Monday, April 1, 2024
New Report on Harms of Michigan's Forced Parental Consent Law for Abortion
A new report is available on the harms of Michigan's forced parental consent law. The report was authored by the ACLU of Michigan, Human Rights Watch, and the Michigan Organization on Adolescent Sexual Health after in-depth interviews, data analysis, and a survey of secondary sources. The full report is available here.
Its findings are excerpted here:
Young people who can, do involve a parent in an abortion decision and care. While most young people do talk to a parent when facing a pregnancy, every situation is different, and not every young person can.
Young people who do not involve their parents have compelling reasons, rooted in their safety and well-being. They often fear abuse, alienation, or being forced to continue a pregnancy against their will.
Some young people are belittled, humiliated, or punished by their parents. Some parents even ask doctors to withhold pain medication for young people’s procedural abortions, against medical advice.
Judicial bypass is burdensome and difficult to navigate. For young people without resources or access to information, it can be impossible.
Judicial bypass is invasive, distressing, traumatizing, and often arbitrary. It feels punitive to young people, and may be especially harmful to young people of color.
Forced parental consent delays abortion care. Judicial bypass often delays care by a week or more, limiting patients’ already constrained and time-sensitive healthcare options and pushing them into more expensive and invasive procedures.
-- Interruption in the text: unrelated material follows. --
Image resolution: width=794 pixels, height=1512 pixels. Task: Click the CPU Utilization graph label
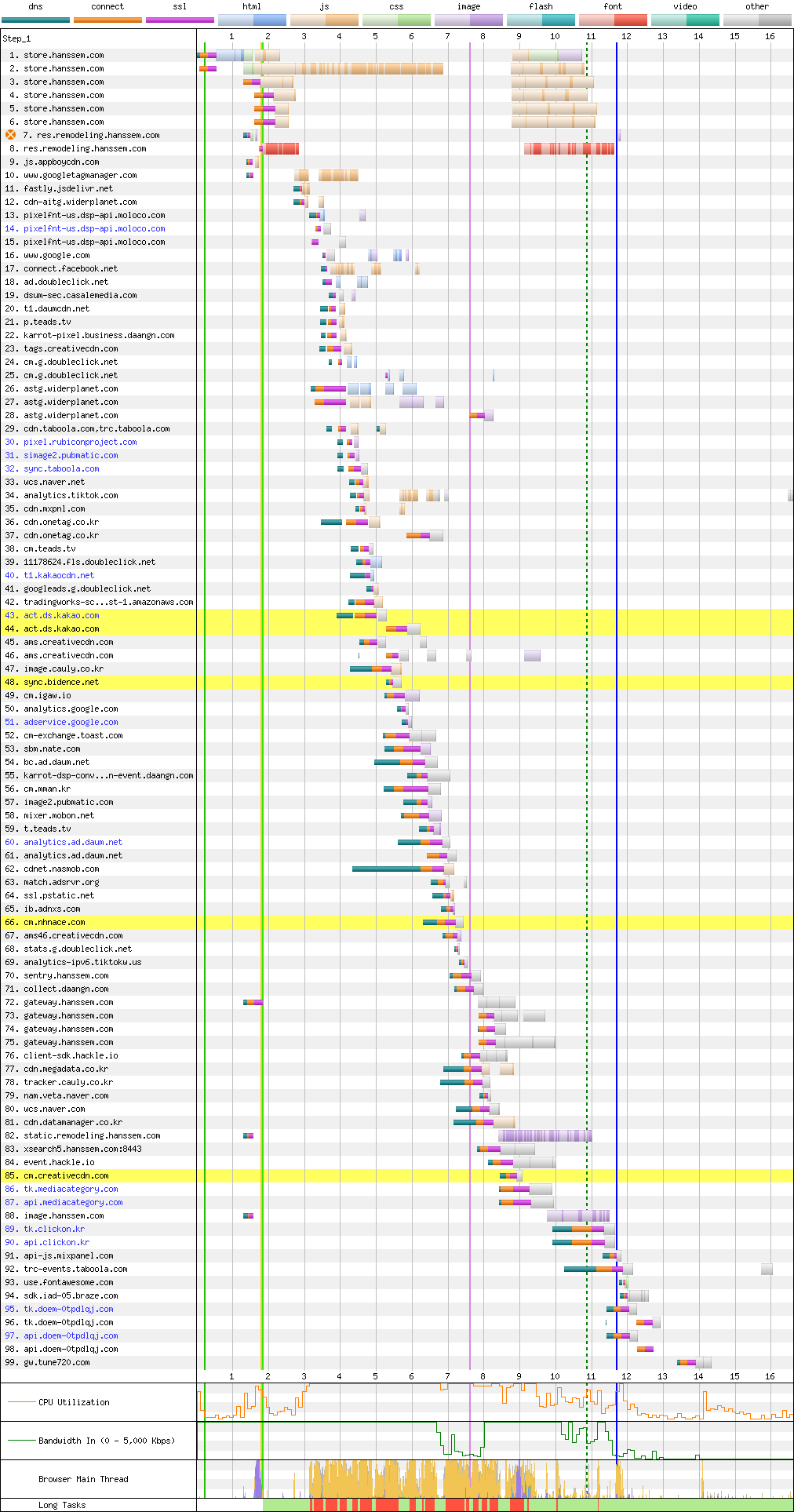pos(74,1402)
In some cases, the delays caused by navigating forced parental consent and judicial bypass leave young people ineligible for medication abortion, a noninvasive and more common method of care, available only up to 11 weeks of pregnancy.
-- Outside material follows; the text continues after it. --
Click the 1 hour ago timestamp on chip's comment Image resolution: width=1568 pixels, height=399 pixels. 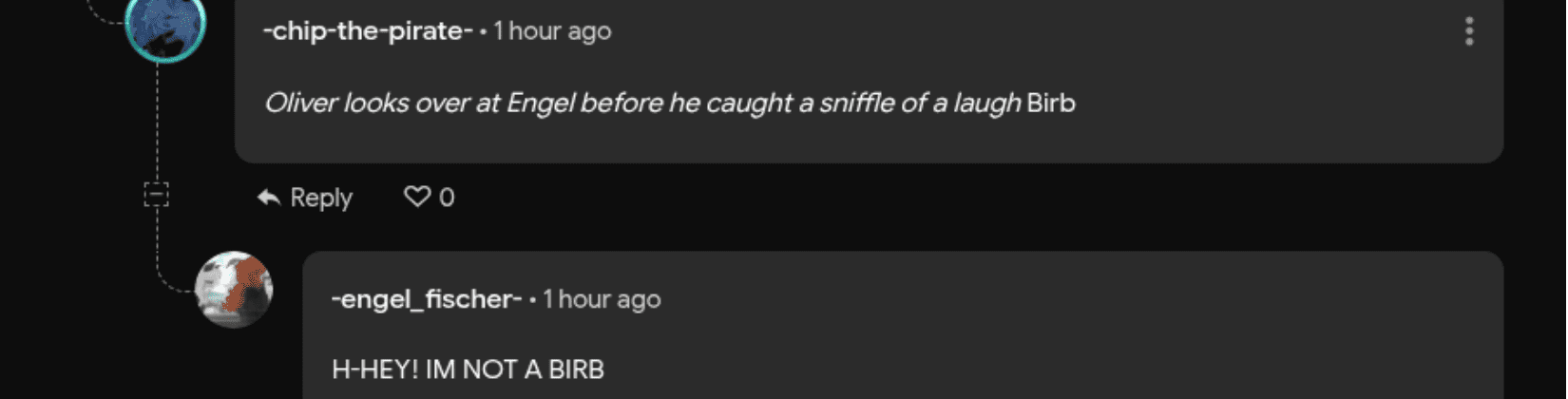[x=552, y=30]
Young people are capable of making healthcare decisions. Michigan law allows young people to consent to all other forms of pregnancy-related health care — including those with significantly higher health risks than abortion — such as a C-section.
The Report recommends that "[a]ll young people should be safe and healthy. Michigan should invest in solutions that promote healthy families and strong healthcare networks and keep private family conversations free from intrusive laws and policies." It asks the Michigan legislature to "[r]epeal the Parental Rights Restoration Act 211 of 1990 as a matter of urgency and ensure that young people under 18 can access abortion care without being forced to involve a parent or legal guardian, or a judge, in their decision-making."